- [What you have to do]:
All that should be output is the block of lines below from the line with "[Follow us on X (Twitter)] (467, 2455)" to the line with "[Follow us on Facebook] (436, 2455)", both included, exactly as written.

- [Records for processing]:
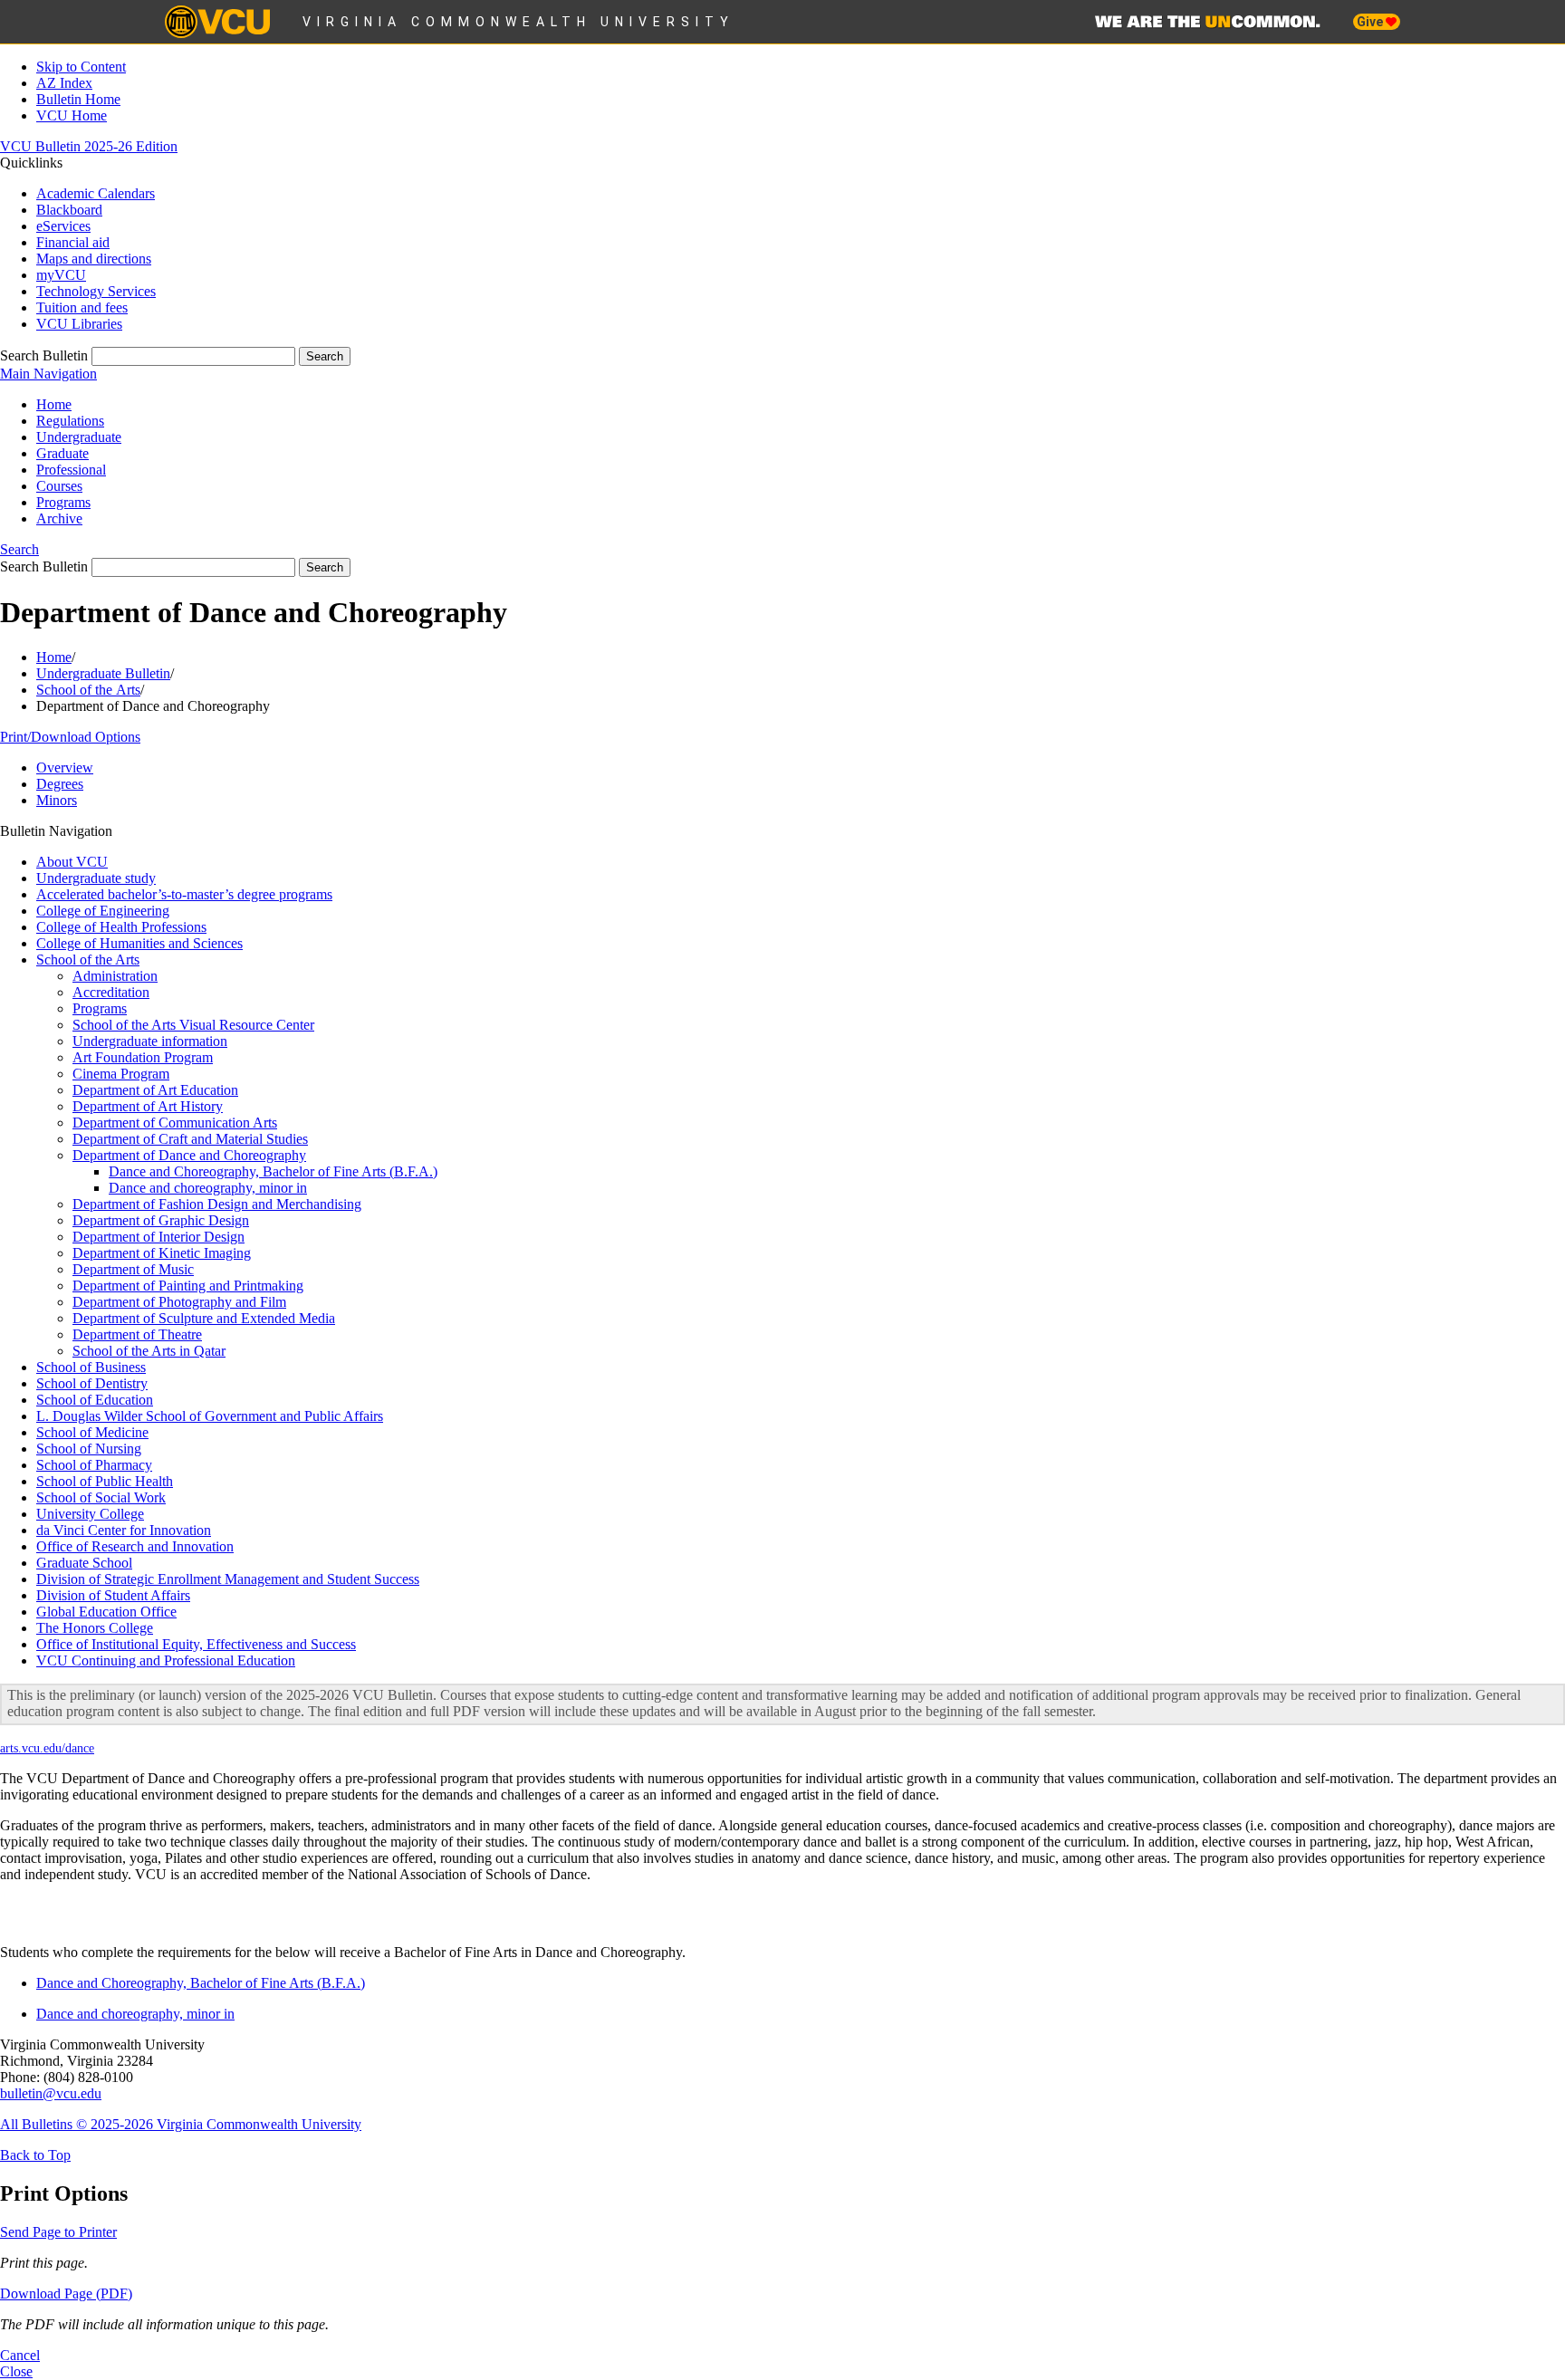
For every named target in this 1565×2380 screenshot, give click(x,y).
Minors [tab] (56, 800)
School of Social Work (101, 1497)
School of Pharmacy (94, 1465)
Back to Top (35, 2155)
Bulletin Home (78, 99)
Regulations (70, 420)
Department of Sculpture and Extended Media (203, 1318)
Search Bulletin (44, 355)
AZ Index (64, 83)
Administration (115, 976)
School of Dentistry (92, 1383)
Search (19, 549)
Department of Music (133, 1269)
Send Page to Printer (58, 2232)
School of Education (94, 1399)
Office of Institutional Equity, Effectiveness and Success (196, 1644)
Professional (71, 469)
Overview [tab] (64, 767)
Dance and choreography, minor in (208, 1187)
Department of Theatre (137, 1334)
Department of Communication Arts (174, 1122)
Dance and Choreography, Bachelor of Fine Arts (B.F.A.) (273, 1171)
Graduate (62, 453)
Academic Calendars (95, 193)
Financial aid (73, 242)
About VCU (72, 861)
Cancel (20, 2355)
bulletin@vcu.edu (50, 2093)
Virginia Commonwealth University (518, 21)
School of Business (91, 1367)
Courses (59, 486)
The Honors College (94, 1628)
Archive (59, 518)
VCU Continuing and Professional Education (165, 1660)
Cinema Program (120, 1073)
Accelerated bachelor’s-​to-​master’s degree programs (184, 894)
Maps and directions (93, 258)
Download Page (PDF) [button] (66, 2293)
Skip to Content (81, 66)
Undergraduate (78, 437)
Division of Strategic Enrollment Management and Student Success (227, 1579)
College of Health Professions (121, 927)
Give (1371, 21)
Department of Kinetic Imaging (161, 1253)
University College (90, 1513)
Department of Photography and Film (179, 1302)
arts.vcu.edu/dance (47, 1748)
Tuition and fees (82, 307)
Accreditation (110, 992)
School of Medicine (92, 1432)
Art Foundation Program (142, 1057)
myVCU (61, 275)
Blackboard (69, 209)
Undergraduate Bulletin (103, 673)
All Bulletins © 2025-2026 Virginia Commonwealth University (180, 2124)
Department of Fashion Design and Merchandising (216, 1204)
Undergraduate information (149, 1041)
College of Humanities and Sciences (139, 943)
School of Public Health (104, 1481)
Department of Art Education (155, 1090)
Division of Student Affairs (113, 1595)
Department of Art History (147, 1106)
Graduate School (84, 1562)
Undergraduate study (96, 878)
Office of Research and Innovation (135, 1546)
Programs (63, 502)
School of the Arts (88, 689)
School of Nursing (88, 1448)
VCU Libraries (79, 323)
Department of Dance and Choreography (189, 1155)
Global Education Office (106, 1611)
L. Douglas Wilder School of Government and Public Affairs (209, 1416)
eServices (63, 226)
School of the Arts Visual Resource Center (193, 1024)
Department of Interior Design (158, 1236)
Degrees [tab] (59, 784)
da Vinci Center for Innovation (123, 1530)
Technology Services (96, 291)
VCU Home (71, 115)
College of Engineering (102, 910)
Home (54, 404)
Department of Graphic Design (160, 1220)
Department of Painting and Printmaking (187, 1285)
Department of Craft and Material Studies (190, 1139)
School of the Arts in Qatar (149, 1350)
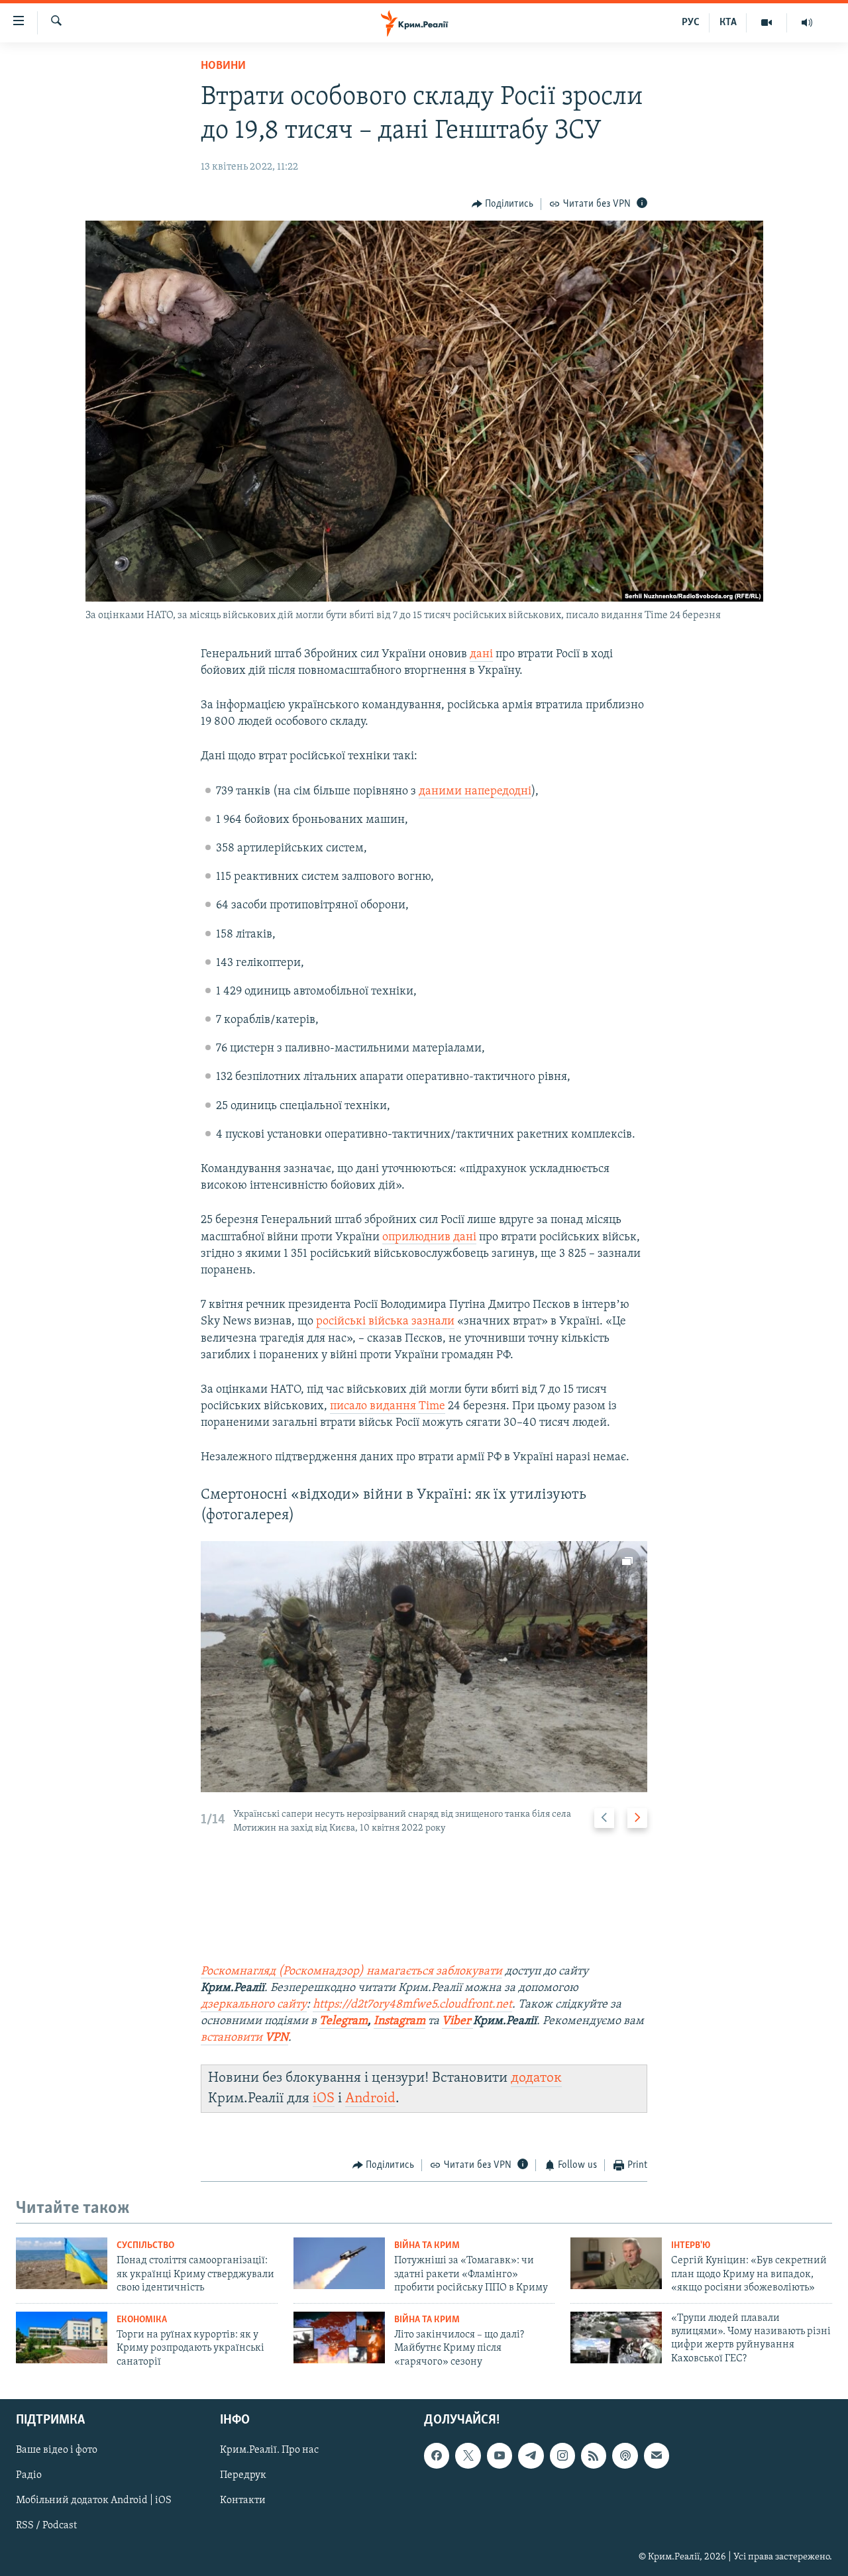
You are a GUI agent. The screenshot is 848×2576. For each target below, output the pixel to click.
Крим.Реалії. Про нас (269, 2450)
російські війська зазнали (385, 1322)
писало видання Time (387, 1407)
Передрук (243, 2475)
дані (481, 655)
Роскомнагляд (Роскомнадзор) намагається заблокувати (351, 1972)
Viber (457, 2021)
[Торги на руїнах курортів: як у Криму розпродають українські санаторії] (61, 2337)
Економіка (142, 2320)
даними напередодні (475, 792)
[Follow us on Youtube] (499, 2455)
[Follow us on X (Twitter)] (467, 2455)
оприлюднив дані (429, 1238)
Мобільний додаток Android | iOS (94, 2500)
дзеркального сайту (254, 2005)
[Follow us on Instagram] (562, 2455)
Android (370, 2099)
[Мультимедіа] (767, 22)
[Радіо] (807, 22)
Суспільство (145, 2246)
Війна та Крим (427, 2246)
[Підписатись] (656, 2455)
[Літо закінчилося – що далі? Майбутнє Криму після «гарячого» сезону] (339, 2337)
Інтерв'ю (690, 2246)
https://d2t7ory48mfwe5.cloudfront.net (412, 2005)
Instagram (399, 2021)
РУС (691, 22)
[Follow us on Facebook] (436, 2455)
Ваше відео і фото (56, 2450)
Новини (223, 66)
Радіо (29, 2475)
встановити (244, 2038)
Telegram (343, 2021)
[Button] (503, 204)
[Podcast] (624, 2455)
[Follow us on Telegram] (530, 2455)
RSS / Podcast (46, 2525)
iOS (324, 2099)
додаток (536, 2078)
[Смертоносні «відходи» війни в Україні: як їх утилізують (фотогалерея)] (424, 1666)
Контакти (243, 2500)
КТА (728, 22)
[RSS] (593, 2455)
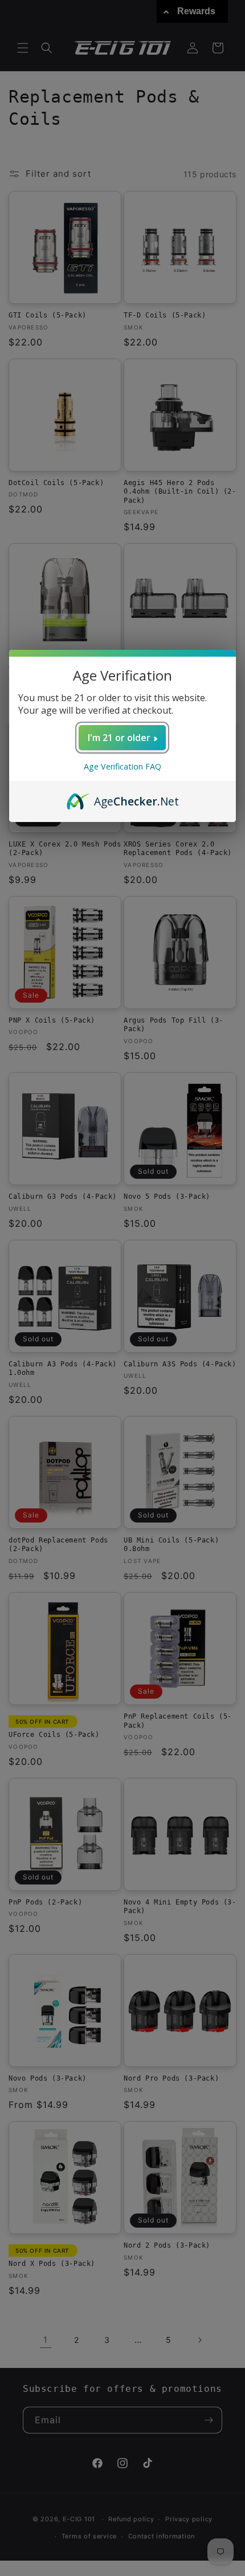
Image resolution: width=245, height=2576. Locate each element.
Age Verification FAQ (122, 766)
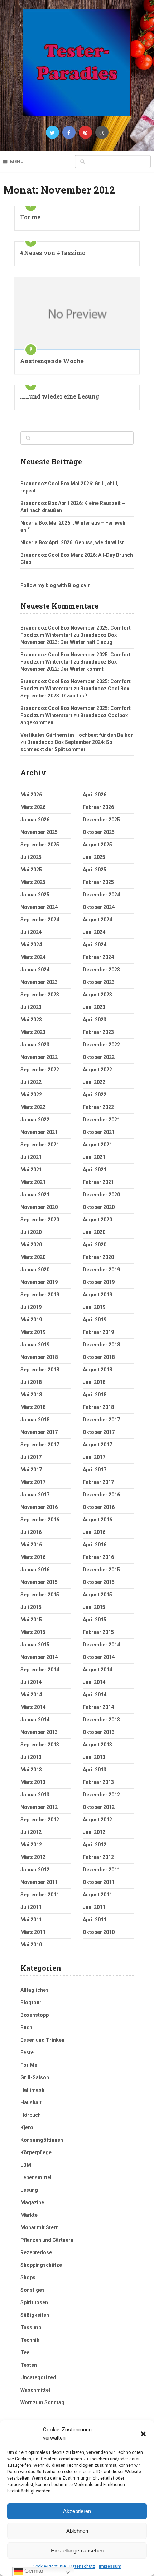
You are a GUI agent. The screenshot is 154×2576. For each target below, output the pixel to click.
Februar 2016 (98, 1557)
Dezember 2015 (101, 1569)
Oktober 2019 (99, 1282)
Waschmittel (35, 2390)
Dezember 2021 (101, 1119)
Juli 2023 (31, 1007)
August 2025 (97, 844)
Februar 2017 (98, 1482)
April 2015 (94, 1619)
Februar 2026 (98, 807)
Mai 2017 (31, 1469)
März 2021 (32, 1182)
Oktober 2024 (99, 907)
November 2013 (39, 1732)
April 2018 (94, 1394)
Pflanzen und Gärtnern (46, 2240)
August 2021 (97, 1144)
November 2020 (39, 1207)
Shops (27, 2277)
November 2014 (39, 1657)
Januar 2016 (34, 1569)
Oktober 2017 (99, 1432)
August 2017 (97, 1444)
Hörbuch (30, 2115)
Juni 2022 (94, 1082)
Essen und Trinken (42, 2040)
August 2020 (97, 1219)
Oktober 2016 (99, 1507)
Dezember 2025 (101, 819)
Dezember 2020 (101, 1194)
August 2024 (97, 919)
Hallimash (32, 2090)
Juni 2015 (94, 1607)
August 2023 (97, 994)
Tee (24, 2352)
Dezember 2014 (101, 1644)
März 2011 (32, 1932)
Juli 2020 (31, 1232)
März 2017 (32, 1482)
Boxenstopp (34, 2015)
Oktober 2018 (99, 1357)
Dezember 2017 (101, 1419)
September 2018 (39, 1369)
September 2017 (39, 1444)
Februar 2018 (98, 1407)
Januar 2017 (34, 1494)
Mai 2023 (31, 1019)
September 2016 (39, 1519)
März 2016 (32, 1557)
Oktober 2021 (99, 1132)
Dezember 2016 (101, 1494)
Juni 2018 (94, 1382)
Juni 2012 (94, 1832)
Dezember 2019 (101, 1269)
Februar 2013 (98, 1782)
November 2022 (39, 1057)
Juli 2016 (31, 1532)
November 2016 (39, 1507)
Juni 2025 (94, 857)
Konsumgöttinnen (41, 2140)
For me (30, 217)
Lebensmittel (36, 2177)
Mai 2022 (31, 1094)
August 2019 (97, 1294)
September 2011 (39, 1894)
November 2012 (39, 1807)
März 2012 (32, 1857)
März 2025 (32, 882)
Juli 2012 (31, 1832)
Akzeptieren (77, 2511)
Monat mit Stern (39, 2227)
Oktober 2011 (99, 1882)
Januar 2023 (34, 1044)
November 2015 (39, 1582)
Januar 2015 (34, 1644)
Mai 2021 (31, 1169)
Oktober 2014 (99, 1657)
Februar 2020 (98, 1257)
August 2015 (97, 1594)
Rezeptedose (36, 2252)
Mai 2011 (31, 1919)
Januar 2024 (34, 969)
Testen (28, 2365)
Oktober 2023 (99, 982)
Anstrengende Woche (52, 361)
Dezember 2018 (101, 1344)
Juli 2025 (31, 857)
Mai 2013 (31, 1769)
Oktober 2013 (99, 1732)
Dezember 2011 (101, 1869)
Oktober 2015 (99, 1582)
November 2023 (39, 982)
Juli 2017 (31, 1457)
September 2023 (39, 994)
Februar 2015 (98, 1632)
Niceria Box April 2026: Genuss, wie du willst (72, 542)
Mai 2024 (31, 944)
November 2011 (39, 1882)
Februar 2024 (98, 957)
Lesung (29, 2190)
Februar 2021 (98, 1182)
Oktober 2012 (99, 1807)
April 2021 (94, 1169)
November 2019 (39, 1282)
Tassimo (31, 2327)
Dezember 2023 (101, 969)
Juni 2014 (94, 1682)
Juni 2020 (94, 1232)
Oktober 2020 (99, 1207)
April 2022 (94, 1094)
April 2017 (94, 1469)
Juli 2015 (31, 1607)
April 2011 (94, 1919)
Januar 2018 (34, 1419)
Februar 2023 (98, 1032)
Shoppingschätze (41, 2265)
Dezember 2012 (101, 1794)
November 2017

- [Reply to the exercise]:
[Follow us on X (Twitter)] (467, 2455)
оприлюднив дані (429, 1238)
Мобільний додаток Android | iOS (94, 2500)
дзеркального сайту (254, 2005)
[Follow us on Instagram] (562, 2455)
Android (370, 2099)
[Мультимедіа] (767, 22)
[Радіо] (807, 22)
Суспільство (145, 2246)
Війна та Крим (427, 2246)
[Підписатись] (656, 2455)
[Літо закінчилося – що далі? Майбутнє Криму після «гарячого» сезону] (339, 2337)
Інтерв'ю (690, 2246)
https://d2t7ory48mfwe5.cloudfront.net (412, 2005)
Instagram (399, 2021)
РУС (691, 22)
[Follow us on Facebook] (436, 2455)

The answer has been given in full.